The potential for economic progress is in no way limited by any fundamental lack of natural resources. Despite the claims so often made that we are in danger of running out of natural resources, the fact is that the world is made out of natural resources – out of solidly packed natural resources, extending from the upper limits of its atmosphere to its very center, four thousand miles down. This is so because the entire mass of the earth is made of nothing but chemical elements, all of which are natural resources. For example, the earth's core is composed mainly of iron and nickel – millions of cubic miles of iron and nickel. Its oceans and atmosphere are composed of millions of cubic miles of oxygen, hydrogen, nitrogen, and carbon, and of lesser, but still enormous, quantities of practically every other element. Even the sands of the Sahara desert are composed of nothing but various compounds of silicon, carbon, oxygen, hydrogen, aluminum, iron, and so on, all of them having who knows what potential uses that science may someday unlock. Nor is there a single element that does not exist in the earth in millions of times larger quantities than has ever been mined. Aluminum is found in some quantity practically everywhere. There are immense quantities even of the very rarest elements, such as gold and platinum, to be found floating in trace amounts throughout the oceans, for example.

What is true of the earth is equally true of every other planetary body in the universe. Insofar as the universe consists of matter, it consists of nothing but chemical elements, and thus of nothing but natural resources.

Nor is there any fundamental scarcity of energy in the world. More energy is discharged in a single thunderstorm than mankind produces in an entire year. Nor is the supply of energy in the world reduced in any way by virtue of the energy man captures from nature. Heat from the sun provides a constantly renewed supply that is billions of times greater than the energy consumed by man. The total quantity of energy in the world remains a constant, for all practical purposes incalculably in excess of what mankind consumes, and will remain so until the sun begins to cool.

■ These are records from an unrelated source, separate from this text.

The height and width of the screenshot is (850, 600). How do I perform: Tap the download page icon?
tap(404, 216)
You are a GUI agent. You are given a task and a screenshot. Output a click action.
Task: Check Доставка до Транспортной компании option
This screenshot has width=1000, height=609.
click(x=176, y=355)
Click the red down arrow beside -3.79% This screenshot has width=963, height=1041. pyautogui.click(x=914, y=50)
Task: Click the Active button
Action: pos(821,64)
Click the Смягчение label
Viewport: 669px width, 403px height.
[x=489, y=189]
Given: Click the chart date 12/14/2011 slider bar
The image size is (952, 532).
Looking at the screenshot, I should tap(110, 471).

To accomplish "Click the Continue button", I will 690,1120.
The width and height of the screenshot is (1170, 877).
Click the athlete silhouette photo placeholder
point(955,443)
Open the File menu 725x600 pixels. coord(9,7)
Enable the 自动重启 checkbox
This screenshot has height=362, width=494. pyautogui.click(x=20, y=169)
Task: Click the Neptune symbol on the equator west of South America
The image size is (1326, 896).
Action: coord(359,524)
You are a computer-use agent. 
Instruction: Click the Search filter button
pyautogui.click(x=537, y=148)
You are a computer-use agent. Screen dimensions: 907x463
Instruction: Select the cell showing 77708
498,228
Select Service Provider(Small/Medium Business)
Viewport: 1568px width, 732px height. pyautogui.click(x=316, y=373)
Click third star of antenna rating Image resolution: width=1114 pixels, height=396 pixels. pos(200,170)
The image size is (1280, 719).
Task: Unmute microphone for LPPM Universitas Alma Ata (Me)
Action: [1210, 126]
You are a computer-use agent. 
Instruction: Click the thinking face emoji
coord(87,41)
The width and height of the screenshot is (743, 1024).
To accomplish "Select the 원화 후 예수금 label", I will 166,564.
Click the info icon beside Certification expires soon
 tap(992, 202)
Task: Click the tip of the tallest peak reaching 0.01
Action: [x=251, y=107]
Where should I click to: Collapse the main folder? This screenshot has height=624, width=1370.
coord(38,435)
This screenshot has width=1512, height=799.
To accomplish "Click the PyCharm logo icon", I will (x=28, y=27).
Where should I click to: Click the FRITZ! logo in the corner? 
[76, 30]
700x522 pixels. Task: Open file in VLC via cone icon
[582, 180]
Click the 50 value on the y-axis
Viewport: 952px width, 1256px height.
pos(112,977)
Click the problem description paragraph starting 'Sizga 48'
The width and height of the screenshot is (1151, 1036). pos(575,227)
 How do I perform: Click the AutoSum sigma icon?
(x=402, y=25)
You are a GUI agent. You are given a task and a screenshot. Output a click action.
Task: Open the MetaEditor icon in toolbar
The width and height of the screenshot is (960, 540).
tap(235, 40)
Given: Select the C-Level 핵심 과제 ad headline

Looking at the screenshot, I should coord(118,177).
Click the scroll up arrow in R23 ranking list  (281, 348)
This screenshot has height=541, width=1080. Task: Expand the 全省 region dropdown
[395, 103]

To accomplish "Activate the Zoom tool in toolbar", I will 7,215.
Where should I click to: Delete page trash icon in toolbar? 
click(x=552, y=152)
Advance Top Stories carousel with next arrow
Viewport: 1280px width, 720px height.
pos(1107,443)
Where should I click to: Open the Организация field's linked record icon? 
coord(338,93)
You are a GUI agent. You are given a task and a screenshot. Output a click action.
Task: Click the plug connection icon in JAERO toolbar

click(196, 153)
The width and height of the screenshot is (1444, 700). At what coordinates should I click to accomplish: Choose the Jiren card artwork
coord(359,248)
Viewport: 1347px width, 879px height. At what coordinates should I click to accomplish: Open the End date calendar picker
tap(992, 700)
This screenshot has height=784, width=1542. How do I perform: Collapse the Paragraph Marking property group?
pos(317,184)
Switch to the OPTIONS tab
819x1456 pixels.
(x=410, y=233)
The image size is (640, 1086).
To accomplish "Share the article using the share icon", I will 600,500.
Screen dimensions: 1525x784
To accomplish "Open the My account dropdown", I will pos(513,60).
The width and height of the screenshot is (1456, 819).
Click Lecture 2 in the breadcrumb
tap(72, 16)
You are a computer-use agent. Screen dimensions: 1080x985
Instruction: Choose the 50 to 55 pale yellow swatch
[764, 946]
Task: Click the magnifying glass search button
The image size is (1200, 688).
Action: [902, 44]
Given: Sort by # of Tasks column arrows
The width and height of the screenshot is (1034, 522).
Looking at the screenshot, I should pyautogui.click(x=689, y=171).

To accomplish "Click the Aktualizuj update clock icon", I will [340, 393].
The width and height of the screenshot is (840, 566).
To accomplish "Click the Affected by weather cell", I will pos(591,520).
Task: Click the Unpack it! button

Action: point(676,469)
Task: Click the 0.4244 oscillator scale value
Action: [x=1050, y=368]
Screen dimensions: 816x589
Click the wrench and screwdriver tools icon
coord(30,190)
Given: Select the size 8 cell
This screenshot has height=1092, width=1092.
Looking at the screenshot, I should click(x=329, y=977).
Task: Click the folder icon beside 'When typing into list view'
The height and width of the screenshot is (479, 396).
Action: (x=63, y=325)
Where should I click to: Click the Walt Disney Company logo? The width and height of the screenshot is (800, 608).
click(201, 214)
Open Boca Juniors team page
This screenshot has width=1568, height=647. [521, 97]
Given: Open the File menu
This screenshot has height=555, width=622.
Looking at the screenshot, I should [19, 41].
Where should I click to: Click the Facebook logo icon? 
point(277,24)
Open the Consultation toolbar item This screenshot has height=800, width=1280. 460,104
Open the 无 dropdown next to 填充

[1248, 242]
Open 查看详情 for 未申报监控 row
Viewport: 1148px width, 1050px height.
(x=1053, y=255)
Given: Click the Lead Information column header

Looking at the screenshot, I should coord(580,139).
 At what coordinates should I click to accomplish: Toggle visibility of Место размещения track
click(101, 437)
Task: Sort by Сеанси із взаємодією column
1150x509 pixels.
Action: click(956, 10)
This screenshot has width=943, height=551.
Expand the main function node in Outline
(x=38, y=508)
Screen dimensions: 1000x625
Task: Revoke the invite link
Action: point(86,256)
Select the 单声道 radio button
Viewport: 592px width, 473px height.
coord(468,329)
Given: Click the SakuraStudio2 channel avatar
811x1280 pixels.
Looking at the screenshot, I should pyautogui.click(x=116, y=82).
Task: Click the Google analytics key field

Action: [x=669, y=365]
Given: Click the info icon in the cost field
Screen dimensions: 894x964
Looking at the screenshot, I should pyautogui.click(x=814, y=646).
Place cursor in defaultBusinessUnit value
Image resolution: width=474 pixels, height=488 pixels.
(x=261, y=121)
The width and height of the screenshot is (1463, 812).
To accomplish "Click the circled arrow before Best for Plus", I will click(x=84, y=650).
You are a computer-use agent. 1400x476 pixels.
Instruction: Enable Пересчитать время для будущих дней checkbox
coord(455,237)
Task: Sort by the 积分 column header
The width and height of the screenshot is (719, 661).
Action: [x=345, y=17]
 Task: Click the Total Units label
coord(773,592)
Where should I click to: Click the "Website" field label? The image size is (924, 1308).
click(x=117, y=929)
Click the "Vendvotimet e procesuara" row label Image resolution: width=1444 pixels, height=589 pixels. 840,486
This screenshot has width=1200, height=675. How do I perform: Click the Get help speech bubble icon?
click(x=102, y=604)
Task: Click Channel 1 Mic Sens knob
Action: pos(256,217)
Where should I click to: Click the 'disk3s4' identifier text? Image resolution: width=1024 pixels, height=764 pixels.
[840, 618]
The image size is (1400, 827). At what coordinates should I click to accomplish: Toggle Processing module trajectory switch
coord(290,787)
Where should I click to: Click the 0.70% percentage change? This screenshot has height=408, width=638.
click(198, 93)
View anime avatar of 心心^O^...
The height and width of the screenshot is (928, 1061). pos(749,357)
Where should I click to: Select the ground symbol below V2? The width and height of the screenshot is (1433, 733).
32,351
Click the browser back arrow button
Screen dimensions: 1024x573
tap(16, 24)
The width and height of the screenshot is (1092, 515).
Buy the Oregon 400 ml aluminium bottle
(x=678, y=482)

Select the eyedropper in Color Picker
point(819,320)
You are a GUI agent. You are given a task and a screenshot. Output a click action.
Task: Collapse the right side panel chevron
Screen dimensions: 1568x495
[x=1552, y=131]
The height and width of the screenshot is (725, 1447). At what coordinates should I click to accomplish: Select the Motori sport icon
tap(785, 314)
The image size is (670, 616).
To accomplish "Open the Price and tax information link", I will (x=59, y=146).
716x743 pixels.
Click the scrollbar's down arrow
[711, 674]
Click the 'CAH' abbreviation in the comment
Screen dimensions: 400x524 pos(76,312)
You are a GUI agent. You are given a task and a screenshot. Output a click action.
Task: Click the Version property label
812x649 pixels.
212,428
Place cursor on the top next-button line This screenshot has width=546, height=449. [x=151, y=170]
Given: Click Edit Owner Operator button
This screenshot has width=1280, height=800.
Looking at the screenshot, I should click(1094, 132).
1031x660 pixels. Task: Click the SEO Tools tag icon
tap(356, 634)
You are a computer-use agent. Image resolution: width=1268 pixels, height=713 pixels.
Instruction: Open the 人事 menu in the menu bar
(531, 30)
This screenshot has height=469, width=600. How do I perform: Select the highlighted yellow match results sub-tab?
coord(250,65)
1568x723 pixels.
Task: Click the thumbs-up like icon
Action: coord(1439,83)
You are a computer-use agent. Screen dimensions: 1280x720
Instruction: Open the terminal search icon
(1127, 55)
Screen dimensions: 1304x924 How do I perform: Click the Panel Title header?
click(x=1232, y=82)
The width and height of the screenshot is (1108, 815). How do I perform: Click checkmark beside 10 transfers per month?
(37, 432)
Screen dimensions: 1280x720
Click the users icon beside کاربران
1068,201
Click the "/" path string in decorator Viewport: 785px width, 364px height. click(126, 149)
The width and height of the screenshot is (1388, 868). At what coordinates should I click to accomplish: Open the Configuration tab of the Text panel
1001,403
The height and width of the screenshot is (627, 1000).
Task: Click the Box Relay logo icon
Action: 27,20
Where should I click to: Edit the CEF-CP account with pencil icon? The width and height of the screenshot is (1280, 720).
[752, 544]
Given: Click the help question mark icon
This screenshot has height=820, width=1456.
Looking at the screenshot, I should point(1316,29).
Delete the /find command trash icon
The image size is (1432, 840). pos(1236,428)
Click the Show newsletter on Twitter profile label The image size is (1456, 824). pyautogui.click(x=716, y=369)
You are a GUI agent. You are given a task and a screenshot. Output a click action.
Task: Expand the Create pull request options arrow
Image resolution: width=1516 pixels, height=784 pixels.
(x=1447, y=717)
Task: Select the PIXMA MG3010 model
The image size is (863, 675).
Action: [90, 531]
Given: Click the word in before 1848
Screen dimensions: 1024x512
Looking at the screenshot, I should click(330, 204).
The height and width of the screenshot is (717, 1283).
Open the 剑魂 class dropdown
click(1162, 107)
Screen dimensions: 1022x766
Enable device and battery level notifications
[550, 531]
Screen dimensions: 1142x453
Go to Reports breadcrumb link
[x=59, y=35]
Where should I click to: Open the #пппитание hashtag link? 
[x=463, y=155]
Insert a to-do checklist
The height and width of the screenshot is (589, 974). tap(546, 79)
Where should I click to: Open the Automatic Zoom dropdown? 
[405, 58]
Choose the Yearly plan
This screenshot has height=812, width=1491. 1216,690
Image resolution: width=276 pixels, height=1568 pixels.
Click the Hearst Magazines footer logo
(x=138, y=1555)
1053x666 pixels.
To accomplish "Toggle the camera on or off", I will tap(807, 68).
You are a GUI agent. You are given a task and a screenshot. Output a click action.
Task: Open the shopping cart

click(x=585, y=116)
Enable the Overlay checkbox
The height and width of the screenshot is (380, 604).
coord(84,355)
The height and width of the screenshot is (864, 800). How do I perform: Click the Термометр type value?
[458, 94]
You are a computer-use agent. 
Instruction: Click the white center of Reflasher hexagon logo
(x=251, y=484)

The problem of natural resources is in no sense one of intrinsic scarcity. From a strictly physical-chemical point of view, natural resources are one and the same with the supply of matter and energy that exists in the world and, indeed, in the universe. Technically, this supply may be described as finite, but for all practical purposes it is infinite. It does not constitute the slightest obstacle to economic activity – there is nothing we are prevented from doing because the earth (let alone the universe) is in danger of running out of some chemical element or other, or of energy.